Gradually, many magnificent mountains, rivers, and lakes have their deities, from both religions and local legends, guarding those places and protecting local inhabitants.
Taoists and Buddhists have been practicing in those quiet, fancy places for thousands of years, during which they built many spectacular temples, pagodas, and grottoes.
Great Heroes and Legends on Central Plain
Ancient China's Central Plain was where many deities, creatures, and people lived and fought.
Together they survived and built some strong clans, formed ancient Chinese culture, and left some legendary stories.
Mythical Creatures in Chinese Folklore and Mythology
In this mythological world lives many mythical creatures.
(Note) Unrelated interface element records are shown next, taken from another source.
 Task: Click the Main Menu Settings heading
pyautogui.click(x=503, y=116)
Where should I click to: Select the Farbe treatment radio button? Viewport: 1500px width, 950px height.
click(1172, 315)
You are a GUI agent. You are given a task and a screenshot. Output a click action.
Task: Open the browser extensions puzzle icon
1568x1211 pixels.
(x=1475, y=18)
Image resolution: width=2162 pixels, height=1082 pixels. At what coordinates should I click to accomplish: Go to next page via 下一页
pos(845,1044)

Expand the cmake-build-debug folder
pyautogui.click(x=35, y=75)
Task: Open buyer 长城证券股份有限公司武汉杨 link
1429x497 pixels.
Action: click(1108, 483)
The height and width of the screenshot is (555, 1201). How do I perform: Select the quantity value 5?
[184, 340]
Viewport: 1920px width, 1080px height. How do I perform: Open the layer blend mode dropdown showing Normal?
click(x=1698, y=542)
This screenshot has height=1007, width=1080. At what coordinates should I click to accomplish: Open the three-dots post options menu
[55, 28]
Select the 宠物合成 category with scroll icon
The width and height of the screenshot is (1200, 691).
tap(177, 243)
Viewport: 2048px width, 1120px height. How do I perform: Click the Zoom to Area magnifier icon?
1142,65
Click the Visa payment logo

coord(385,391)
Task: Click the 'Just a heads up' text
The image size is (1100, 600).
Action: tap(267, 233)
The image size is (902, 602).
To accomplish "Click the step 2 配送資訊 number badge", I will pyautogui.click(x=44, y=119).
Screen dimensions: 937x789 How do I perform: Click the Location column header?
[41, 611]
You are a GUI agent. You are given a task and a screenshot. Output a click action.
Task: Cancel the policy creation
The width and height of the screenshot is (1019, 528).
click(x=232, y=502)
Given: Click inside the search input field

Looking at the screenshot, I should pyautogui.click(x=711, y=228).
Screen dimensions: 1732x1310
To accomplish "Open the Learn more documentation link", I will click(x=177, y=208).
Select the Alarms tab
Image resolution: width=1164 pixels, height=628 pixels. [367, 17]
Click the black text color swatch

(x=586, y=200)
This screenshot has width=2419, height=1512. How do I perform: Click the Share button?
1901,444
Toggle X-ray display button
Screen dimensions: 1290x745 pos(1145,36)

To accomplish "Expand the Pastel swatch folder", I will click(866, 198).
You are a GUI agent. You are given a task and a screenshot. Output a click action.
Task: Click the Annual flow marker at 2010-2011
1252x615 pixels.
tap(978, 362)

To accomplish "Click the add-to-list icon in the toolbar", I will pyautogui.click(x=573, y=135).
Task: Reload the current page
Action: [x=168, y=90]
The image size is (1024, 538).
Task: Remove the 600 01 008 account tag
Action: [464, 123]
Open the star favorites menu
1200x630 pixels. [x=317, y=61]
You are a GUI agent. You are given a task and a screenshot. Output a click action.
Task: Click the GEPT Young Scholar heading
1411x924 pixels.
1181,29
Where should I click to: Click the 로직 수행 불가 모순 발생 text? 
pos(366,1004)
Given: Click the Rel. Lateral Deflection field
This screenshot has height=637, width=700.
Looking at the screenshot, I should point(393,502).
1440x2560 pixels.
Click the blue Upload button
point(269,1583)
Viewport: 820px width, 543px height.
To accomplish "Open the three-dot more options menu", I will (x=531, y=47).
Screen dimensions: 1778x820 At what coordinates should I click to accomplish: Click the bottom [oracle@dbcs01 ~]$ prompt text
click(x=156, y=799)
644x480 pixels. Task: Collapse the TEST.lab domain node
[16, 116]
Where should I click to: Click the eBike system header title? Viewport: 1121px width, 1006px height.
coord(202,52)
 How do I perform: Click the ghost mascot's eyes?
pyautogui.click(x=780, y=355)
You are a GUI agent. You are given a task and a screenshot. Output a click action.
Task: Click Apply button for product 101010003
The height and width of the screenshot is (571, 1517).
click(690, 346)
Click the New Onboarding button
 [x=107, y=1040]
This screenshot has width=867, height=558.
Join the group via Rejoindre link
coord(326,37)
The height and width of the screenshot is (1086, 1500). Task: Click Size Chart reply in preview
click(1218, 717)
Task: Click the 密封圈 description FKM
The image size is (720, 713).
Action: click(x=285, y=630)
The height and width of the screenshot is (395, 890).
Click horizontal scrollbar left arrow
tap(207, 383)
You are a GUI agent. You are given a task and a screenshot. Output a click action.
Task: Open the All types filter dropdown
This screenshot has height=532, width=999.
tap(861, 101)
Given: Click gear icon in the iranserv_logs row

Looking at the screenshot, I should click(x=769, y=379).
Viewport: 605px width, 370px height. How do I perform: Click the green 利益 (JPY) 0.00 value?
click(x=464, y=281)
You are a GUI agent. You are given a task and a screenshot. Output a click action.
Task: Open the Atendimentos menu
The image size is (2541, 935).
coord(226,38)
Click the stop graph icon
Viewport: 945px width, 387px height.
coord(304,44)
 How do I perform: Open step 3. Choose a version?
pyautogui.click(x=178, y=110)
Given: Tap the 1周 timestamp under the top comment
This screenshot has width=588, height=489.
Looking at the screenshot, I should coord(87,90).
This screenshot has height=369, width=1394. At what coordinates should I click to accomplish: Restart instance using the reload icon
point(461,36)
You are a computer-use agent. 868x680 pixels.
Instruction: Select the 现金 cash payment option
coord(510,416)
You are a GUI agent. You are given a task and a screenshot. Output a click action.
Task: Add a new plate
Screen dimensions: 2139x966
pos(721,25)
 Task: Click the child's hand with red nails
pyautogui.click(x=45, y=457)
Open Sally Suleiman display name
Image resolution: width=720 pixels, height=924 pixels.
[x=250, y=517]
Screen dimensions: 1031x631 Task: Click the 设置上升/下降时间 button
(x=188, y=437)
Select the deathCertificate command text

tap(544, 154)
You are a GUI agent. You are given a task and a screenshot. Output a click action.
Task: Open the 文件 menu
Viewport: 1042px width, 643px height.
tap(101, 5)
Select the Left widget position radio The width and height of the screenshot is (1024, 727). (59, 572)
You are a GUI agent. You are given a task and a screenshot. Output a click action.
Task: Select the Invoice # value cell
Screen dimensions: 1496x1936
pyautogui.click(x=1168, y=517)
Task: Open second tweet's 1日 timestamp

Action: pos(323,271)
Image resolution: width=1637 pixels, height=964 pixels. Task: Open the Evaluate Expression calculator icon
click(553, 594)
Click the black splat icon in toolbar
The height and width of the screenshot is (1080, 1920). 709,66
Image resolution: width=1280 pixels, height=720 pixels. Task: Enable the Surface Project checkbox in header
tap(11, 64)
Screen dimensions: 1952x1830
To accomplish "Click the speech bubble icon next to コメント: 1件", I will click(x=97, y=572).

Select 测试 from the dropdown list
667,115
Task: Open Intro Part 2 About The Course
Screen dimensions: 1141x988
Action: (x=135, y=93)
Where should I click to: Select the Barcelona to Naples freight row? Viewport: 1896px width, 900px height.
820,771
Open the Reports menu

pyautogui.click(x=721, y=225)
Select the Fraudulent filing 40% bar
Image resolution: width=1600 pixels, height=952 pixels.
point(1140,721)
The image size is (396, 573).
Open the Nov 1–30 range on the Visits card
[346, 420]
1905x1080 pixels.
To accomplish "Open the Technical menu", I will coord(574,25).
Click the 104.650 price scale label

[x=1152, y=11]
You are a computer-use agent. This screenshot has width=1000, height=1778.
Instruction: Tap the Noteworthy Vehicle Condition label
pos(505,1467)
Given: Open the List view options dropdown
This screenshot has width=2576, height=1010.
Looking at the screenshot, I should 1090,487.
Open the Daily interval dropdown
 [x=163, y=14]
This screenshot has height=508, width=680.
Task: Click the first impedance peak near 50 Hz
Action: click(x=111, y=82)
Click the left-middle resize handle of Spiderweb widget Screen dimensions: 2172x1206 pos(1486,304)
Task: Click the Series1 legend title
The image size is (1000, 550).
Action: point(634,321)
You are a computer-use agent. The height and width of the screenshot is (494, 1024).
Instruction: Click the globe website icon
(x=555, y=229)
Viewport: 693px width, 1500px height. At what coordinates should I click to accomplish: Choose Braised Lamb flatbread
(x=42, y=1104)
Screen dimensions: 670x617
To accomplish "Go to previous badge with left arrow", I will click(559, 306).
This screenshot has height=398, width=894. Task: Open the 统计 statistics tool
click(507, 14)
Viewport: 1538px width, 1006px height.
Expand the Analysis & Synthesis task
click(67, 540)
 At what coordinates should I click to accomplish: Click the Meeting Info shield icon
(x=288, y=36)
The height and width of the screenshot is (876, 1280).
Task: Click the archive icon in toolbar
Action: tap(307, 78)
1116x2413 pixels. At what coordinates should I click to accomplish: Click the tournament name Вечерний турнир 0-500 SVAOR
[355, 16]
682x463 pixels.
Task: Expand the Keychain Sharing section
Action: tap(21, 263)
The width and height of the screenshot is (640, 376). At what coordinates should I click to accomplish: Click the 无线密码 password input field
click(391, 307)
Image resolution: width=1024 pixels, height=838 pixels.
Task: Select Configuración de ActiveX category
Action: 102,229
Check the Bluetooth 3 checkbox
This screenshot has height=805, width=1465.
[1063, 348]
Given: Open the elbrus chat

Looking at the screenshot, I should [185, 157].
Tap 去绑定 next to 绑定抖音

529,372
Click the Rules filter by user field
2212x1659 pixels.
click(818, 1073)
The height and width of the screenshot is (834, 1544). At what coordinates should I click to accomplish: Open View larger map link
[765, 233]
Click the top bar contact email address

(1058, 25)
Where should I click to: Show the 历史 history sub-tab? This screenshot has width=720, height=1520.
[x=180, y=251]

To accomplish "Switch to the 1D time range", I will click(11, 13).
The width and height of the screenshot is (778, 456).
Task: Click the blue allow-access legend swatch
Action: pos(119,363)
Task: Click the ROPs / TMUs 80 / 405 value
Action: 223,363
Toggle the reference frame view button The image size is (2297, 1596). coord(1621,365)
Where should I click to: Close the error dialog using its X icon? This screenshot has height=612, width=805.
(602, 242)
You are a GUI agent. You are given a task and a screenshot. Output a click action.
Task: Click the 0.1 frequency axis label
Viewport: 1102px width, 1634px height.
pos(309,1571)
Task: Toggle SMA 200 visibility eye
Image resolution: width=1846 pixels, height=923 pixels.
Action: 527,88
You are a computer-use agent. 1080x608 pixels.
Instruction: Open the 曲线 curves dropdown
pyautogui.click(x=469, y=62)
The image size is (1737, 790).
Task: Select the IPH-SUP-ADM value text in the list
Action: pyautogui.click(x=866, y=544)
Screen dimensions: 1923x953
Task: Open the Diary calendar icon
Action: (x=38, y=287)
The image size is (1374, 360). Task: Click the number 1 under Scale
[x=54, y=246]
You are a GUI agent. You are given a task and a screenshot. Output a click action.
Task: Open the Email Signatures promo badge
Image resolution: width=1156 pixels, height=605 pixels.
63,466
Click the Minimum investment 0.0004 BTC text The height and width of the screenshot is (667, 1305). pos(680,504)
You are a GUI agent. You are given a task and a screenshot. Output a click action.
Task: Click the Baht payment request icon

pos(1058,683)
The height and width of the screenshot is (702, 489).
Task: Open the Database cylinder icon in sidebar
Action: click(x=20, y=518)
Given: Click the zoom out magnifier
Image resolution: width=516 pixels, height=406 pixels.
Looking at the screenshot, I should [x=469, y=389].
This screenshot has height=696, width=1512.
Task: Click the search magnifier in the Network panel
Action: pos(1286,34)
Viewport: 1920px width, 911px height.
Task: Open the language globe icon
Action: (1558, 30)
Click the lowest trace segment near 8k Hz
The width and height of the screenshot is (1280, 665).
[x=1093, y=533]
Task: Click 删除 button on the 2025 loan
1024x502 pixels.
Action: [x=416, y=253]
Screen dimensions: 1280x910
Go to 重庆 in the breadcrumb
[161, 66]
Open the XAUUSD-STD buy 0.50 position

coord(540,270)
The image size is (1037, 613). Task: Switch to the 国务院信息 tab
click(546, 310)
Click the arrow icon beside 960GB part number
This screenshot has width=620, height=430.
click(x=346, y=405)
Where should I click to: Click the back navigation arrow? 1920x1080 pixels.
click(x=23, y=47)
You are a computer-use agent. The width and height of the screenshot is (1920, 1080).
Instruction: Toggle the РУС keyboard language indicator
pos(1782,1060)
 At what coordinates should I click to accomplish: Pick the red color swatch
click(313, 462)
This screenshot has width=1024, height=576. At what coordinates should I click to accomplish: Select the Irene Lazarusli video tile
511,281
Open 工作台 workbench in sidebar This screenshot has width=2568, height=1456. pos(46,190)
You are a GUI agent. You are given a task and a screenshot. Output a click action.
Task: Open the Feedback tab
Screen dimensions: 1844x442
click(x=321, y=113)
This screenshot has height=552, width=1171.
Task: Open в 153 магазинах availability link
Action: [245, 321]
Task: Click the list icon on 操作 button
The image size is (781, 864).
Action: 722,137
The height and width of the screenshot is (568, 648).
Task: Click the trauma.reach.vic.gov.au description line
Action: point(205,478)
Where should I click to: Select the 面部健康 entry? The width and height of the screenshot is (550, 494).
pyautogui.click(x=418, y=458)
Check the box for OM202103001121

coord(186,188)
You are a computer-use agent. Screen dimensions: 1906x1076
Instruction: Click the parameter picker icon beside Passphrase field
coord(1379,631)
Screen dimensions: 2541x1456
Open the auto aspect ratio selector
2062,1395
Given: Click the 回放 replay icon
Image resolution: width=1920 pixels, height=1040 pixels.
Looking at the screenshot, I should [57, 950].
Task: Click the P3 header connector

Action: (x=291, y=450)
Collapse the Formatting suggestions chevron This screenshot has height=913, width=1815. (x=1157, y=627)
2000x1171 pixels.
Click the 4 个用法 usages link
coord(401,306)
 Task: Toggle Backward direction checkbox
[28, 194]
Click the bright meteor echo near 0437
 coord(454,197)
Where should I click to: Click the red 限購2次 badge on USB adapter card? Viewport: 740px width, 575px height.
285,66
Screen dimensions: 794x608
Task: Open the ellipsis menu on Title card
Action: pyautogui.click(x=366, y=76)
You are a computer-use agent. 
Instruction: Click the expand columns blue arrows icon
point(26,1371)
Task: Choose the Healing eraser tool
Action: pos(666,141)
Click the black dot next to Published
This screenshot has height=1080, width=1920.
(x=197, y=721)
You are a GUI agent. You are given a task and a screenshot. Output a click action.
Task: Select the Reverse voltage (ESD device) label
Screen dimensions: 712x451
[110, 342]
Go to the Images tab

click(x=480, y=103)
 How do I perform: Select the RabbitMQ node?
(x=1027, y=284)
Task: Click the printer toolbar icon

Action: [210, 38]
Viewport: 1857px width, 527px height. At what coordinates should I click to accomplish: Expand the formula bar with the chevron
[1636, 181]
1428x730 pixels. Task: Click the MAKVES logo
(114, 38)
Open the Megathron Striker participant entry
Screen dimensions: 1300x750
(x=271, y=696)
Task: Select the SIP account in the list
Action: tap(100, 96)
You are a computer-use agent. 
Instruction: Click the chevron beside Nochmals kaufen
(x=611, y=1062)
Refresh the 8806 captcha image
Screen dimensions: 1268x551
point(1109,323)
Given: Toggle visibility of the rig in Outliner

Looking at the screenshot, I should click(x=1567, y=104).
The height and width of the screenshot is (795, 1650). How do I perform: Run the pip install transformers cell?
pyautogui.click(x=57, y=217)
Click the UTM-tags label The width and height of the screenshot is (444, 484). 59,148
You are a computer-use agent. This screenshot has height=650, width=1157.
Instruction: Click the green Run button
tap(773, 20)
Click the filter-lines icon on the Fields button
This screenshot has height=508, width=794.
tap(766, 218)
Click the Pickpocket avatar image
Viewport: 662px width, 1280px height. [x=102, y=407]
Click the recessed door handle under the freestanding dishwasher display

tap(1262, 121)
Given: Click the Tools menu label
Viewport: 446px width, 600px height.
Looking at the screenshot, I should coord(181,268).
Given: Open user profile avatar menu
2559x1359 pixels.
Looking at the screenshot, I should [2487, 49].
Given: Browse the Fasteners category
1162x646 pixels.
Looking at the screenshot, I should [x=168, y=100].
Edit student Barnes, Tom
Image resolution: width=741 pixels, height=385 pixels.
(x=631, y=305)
Some are documented in The Classic of Mountains and Seas, others from other mythology books and local folklore.
They have been used in divination, worship, or other mysterious rites. Images of some lucky ones are widely applied in clothes, decoration, and architecture, most of which are still quite popular nowadays.
Meanwhile, this fabulous mythological world and those creatures are essential elements of today's Xianxia Culture.